Recently, McFarlane revealed that he and artist Greg Capullo (Batman) had plans to develop a Batman and Spawn narrative, but the project was scrapped.

Batman and Spawn’s first union in Spawn/Batman sends the Dark Knight to New York. While there on a case regarding high-end technology, he runs into Spawn and the two instantly butt heads. After conflict that comes to blows being thrown, the two begin to understand they are after the same target. Reluctant, but driven by a determination to solve their mutual case, the two team-up.


Avengers/JLA Superman cover

Prior to The Uncanny X-Men and the New Teen Titans’ hitting shelves in 1982, DC and Marvel were in talks to publish a team-up comic featuring the Justice League of America and Avengers. The long and arduous process, which already had a creative team attached, collapsed, as a dispute between the big two derailed the project’s progress. Consequently, a sequel to the Uncanny X-Men and New Teen Titans pairing was disrupted as well. Two decades passed before DC and Marvel finally reached an agreement that would allow the JLA and Avengers to meet. In 2003, JLA/Avengers launched and the series lasted until spring of 2004.

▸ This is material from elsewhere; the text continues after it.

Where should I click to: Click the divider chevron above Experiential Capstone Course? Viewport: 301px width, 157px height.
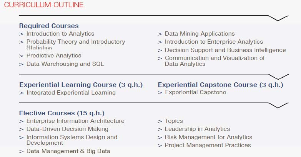click(x=278, y=77)
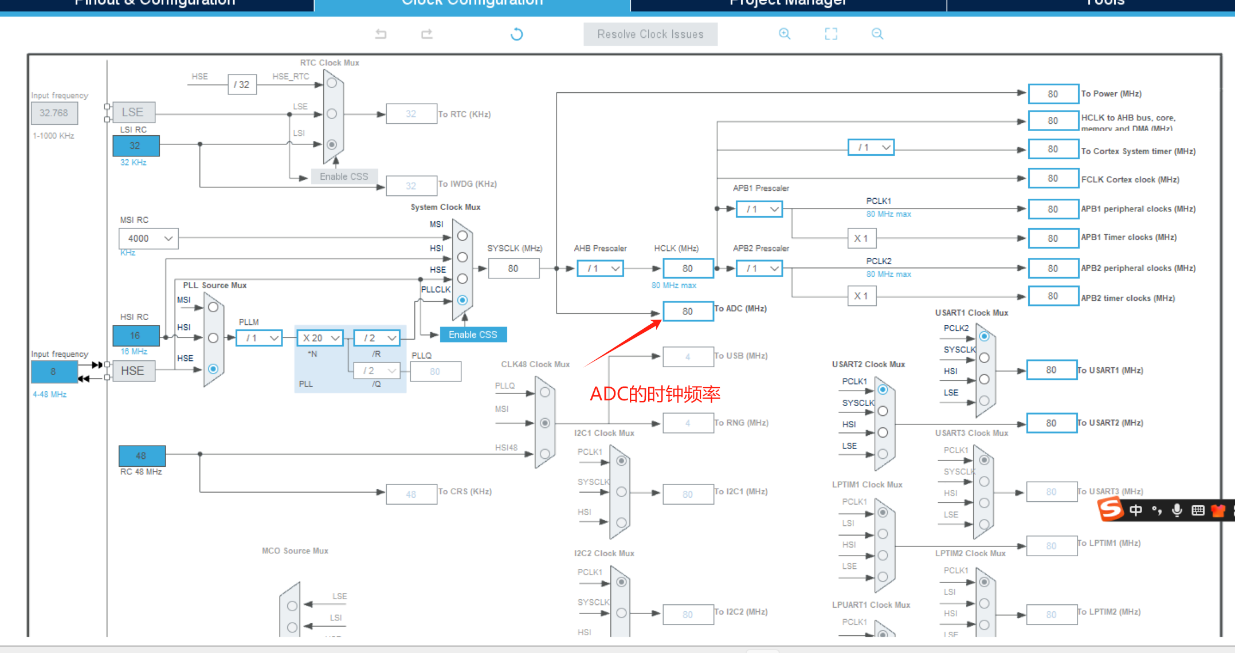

Kurt Busiek (Conan, The Avengers) wrote the title, with George Pérez (Wonder Woman, Infinity Gauntlet) providing artwork. The catalyst for the union is Krona, a Green Lantern villain and Oan who travels the multiverse in search of the answers to life and creation. Krona’s arrival in Marvel’s universe puts him face-to-face with the Grandmaster, who challenges him. The JLA will participate on the side of the Grandmaster; the Avengers are to represent Krona. Should Krona’s team win, the Grandmaster promises to deliver the Oan the answers he seeks. Technically, no one loses as both universes are spared and Krona achieves the wisdom he sought.


Superman and the Masters of the Universe

The summer of 1982 spawned crossover between Mattel’s Masters of the Universe action figures and DC. Under the DC Comics Presents banner, Superman typically teamed with other characters. The first of such ventures, published in 1978, united the Man of Steel with The Flash. Superman and the Masters of the Universe amounts to the 47th of several dozen similar crossovers. Paul Kupperberg (Superman, The Brave and the Bold) wrote the project, entitled “From Eternia with Death,” with art from famous Superman artist, Curt Swan.

Superman’s cross-dimensional travels land him on the planet Eternia.

Skeletor believes Castle Grayskull holds the secrets to taking over all of Eternia. Thus, he and Beast attempt to siege and overtake the castle. He-Man and the Masters of the Universe, then, require the assistance of Superman. Only a few select Masters of the Universe are present for the happenings of “From Eternia with Death,” including Teela, Man-at-Arms, and, of course, He-Man. The characters come together once more in the miniseries, DC Universe vs. Masters of the Universe. Instead of fighting on the same side, though, the heroes clash in the 2013 release. Writer Kyle Giffen and artist Dexter Soy helmed the limited run, which lasted six issues.